After news surfaced that Britney Spears and her ex-fiance, Jason Trawick, may have actually been secretly married for a short time, Trawick himself is speaking out. Trawick, who was also Spears’ agent before they solidified their romantic relationship, told Extra‘s Billy Bush that he and Spears were never married.

In a video from Extra, Bush, who is friends with Trawick, texted him looking for answers. “Jason Trawick says, ‘I believe you would have known if I was married. But you would have made a perfect usher,'” Bush said. Trawick’s joking response appears to be a vague denial of the report.

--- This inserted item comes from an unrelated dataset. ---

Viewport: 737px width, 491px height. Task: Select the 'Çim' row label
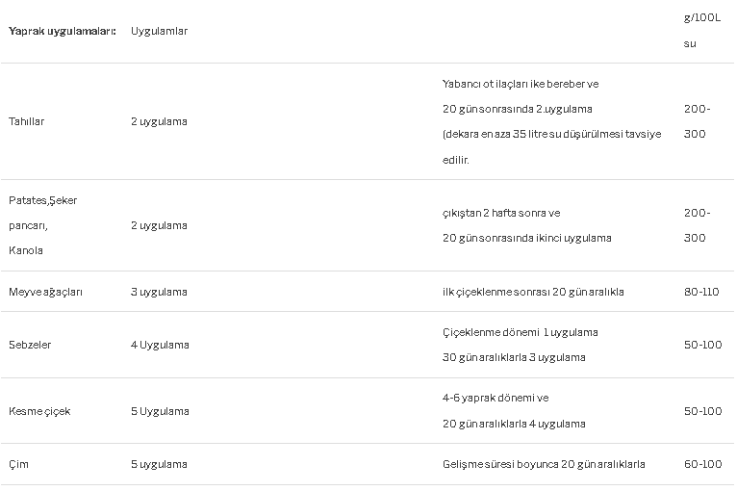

Earlier this week, hosts of the podcast Toxic: The Britney Spears Story pointed to an account report filed by Spears’ father and conservator of her estate, Jamie Spears, and former co-conservator Andrew M. Wallet. The court documents, filed in Los Angeles court in 2013, listed legal fees, including a 2012 charge of $9,150 that was paid to the Law Offices of Alexandra Leichter for a “consultation dissolution of marriage.”

Spears and Trawick got engaged in December 2011, announcing their split in January 2013. But as the podcast hosts noted, Trawick also served as the co-conservator of Spears’ estate in 2012. He was removed from the position after they called off their engagement.

Spears had been married twice before: once to Jason Alexander in 2004 — though the marriage was annulled after 55 hours — and once to Kevin Federline from 2004 to 2007. Spears and Federline share two sons, Sean Preston Federline and Jayden James Federline. The alleged Trawick marriage would have been her third.

Spears has been in the news more and more this summer as her conservatorship garners attention. Last week, her father agreed to step down as conservator of her estate “when the time is right,” something she has been vocal about wanting to happen immediately. Jamie has held the position since 2008.

“There are, in fact, no actual grounds for suspending or removing Mr. Spears as the Conservator of the Estate under Probate Code section 2650,” court documents stated. “And it is highly debatable whether a change in conservator at this time would be in Ms. Spears’ best interests. Nevertheless, even as Mr. Spears is the unremitting target of unjustified attacks, he does not believe that a public battle with his daughter over his continuing service as her conservator would be in her best interests. So even though he must contest this unjustified Petition for his removal, Mr. Spears intends to work with the Court and his daughter’s new attorney to prepare for an orderly transition to a new conservator.”